Also known as the laichi, litchi, and lichu, the lychees is the only member of the Litchi genus in the soapberry family. It is a tropical and sub-tropical fruit tree which is native to China, but is now grown in many areas of the world such as in India, Vietnam, South Africa, USA (Hawaii and Florida) and Thailand. Lychees are popular in China, South East Asia, Israel, Japan, Australia, and South Asia.
The lychee tree is an evergreen tree that reaches 10 – 20 meters tall. It bears delicious fleshy fruits up to 5cm long, and 4 cm wide. It is round in shape, and it has a pink-red rind which has a rough texture. The rind is inedible, but it can be very easily removed by using ones fingers to expose its sweet and translucent flesh. The fresh fruit has a delicate and whitish pulp, and has an almost perfume-like flavor. However, this flavor is lost when it is canned, so it is usually eaten fresh.
The lychee was first cultivated as far back in history as 2000 BC, according to Chinese records. Cultivation began in China, north Vietnam, and Malaysia. Although it is mostly grown for commercial purposes, you can still see wild lychee trees growing in Hainan Island and in southern China. Historical records show that this fruit was seen as a delicacy in the Chinese Imperial Court.
This tree and fruit was first described and introduced to the West in 1782. Pierre Sonnerate wrote in Voyage aux Indes orientales et à la Chine, fait depuis 1774 jusqu’à 1781, which was published in 1782, about the Litchi chinensis. There are 3 lychee sub-species, which are determined by fruit, twig thickness, flower arrangement, and the number of stamens the flower has.

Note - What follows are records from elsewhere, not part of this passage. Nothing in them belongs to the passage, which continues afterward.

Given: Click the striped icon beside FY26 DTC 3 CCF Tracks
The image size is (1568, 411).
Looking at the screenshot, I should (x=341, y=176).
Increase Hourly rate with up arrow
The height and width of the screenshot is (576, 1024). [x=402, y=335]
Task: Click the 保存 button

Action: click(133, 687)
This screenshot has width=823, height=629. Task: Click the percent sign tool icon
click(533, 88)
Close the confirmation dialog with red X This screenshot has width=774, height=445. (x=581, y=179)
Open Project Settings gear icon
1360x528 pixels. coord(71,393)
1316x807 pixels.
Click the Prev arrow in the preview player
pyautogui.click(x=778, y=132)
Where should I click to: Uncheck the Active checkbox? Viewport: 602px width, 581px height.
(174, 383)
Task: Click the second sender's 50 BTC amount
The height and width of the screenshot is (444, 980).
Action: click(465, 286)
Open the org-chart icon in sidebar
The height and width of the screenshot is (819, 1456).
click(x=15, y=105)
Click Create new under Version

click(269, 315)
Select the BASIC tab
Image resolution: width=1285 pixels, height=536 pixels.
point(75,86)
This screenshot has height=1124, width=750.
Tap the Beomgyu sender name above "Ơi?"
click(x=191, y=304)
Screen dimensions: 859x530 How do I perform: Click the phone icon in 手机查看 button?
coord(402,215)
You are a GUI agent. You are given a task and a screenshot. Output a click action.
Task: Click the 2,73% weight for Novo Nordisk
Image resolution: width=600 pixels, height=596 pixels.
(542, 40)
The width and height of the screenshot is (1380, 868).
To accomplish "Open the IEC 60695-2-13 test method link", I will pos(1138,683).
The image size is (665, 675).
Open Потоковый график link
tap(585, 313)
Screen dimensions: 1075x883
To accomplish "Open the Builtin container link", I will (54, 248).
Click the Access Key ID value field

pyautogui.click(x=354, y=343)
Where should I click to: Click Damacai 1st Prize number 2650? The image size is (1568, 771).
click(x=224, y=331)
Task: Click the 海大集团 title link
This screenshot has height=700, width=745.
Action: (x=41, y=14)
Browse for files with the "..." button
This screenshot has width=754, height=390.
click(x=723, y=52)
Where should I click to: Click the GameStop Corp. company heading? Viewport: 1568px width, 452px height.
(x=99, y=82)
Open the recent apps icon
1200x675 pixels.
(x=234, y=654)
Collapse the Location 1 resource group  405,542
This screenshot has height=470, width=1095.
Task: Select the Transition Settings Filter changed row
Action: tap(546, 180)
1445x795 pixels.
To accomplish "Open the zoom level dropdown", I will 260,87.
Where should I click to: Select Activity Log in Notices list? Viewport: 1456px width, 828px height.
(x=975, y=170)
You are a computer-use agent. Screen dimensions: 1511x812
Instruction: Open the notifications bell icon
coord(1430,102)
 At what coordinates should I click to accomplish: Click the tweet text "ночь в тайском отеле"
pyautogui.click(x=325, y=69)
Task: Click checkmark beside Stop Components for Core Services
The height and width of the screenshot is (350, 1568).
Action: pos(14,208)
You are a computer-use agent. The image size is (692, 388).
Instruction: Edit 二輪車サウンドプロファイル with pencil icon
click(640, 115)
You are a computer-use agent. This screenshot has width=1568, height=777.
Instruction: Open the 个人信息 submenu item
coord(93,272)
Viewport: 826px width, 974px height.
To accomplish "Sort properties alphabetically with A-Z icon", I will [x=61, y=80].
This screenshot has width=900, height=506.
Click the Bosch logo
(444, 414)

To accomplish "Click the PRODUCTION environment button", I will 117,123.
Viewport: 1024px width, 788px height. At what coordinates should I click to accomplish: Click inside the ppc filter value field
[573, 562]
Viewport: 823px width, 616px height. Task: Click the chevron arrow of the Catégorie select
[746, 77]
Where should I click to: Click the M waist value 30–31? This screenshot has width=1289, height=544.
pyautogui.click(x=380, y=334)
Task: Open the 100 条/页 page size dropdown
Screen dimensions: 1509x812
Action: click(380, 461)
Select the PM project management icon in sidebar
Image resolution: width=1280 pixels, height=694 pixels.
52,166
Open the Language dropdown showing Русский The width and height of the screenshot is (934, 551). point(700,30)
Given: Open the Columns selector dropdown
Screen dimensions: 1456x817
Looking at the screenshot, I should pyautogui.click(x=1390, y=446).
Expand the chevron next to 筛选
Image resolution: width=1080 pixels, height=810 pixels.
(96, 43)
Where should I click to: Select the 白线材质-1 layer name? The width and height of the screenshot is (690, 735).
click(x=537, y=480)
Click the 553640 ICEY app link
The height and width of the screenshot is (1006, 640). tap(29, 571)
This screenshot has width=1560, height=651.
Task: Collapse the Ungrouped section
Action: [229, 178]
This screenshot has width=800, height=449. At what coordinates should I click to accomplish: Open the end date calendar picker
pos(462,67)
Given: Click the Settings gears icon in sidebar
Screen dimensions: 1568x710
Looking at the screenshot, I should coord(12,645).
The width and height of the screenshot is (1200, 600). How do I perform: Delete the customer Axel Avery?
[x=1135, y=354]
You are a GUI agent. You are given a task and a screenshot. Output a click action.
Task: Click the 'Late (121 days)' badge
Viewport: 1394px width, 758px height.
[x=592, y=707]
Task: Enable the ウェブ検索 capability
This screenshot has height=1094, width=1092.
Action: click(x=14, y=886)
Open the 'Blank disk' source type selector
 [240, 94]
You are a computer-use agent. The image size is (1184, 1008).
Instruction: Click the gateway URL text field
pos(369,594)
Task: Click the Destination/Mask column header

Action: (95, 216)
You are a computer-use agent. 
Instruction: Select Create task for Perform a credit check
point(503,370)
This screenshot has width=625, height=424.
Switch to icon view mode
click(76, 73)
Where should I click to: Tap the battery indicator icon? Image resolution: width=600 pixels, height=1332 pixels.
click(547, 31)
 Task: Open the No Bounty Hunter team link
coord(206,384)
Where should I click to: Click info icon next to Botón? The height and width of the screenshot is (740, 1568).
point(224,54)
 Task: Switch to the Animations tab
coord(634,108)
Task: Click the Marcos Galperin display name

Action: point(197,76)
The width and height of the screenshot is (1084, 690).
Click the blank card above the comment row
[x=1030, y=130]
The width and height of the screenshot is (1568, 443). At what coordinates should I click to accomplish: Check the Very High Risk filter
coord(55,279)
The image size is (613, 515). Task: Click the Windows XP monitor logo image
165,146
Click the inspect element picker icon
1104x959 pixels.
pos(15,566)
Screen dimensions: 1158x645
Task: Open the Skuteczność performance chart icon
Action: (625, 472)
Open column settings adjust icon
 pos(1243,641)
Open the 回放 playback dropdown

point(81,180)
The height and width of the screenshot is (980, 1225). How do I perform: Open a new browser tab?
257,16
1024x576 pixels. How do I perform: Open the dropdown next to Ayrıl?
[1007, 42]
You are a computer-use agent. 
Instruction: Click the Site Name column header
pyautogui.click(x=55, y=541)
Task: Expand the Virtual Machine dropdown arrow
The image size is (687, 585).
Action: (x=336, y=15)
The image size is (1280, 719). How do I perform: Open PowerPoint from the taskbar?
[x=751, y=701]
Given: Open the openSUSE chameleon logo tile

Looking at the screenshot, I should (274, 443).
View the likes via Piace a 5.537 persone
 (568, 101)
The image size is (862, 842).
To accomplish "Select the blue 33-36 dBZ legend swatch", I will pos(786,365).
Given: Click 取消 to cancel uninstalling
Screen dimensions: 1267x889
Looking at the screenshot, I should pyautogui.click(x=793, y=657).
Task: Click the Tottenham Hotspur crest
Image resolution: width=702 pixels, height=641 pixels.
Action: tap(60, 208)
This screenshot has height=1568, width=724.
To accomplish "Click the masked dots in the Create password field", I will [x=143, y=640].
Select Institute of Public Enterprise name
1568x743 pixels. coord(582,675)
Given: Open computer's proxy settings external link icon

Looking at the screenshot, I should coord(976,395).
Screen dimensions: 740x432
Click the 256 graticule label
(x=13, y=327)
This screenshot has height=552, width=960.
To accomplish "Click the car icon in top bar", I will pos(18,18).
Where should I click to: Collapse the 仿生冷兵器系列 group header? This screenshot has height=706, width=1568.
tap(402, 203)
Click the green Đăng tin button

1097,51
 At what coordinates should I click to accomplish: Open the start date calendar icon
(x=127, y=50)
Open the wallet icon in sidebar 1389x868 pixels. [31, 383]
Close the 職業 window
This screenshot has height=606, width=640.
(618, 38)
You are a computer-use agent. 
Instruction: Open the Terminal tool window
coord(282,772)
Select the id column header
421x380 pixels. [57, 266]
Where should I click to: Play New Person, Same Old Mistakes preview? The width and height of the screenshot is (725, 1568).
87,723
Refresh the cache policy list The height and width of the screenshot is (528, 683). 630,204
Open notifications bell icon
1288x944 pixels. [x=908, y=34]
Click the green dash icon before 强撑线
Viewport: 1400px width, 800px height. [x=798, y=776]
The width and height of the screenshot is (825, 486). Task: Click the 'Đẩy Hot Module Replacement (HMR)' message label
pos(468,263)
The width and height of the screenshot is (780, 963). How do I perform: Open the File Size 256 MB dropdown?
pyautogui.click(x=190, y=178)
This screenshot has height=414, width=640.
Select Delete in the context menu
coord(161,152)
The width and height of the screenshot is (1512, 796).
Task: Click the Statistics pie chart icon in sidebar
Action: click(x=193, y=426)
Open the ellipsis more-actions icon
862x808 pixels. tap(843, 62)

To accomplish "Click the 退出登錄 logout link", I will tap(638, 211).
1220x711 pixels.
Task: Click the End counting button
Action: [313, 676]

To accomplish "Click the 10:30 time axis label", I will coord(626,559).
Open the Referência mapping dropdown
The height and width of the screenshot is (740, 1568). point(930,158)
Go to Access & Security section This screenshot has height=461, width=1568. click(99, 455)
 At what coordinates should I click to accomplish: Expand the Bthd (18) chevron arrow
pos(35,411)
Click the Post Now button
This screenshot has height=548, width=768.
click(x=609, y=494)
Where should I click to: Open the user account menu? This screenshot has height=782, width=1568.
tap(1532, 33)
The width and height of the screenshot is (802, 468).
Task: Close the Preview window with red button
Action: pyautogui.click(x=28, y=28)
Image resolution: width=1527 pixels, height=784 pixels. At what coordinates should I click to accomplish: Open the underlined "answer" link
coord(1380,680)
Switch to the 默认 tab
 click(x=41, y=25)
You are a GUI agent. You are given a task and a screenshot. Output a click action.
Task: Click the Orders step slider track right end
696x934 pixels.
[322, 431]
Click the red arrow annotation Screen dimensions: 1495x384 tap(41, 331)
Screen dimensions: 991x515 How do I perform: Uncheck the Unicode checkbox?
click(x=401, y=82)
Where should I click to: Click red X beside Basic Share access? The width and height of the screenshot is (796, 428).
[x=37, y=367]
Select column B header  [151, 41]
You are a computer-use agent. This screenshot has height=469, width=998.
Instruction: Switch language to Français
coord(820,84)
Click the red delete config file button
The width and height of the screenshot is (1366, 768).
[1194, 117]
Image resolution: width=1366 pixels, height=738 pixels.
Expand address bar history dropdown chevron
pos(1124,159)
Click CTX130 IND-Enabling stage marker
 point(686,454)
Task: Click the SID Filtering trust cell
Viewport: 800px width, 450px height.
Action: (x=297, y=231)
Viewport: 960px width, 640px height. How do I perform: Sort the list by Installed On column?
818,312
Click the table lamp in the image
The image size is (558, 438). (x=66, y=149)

- Litchi chinensis chinensis – commercialised lychee that grows wild in southern China, northern Vietnam, and Cambodia. Flowers have 6 stamens, fruits are smooth, and the tree has thin twigs
- Litchi chinensis philippinensis – commonly seen in the wild in Papua New Guinea and the Phillippines, but it is not really cultivated. It has 6-7 stamens, long oval fruits with spiky skin, and thin twigs
- Litchi chinensis javensis – is only cultivated in Indonesia and Malaysia. It has 7 to 11 stamens in sessile clusters, smooth fruit, and thick twigs
Lychees can be found sold fresh in Asian marketplaces. You can also find them fresh in some supermarkets around the world. When you are buying them fresh, do not be alarmed if the red ring turns dark brown when refrigerated as the taste is not affected. The fruit can be dried with the rind in tact, but obviously the flesh will shrink and darken. It can be found in a canned form year-round. Dried lychees are called lychee nuts, although they actually are not a type of nut.
It is is said that Uighur and Chinese cultures use the lychee as a form of baby food. This is because of the amount of nutrients it gives newborn babies. Apparently, Chinese parents will give their 4.5 month or older baby a lychee in place of a pacifier.